+++ RECORDS SUPPLIED

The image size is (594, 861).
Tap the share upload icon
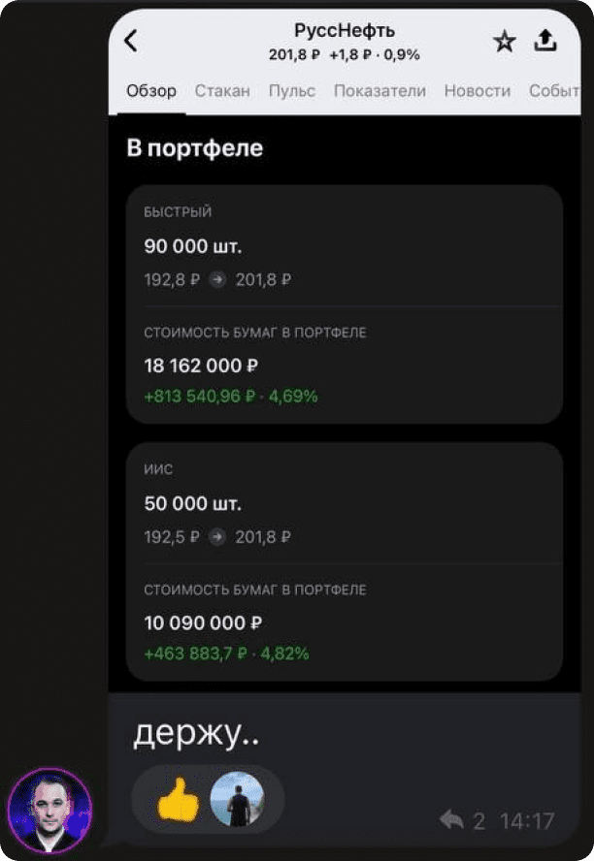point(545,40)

++++++
+++ RECORDS SUPPLIED

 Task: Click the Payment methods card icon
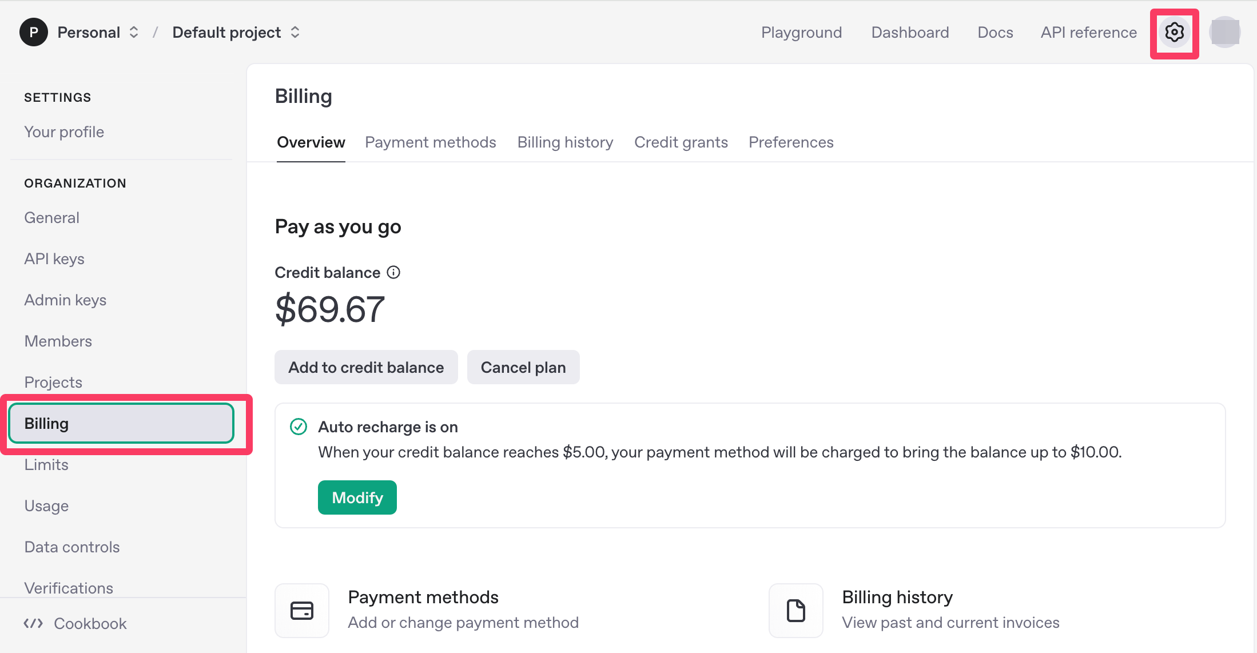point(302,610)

++++++
+++ RECORDS SUPPLIED

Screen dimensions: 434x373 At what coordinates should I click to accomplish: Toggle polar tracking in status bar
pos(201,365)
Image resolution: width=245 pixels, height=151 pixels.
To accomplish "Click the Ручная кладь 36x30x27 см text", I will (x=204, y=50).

++++++

[REQUIREMENTS] Can you retype the records starting at the line containing "The image size is (594, 861)." and ending with the line containing "point(545,40)", leaving out the pictures?

[COMPLETE ANSWER]
The image size is (594, 861).
Tap the share upload icon
point(545,40)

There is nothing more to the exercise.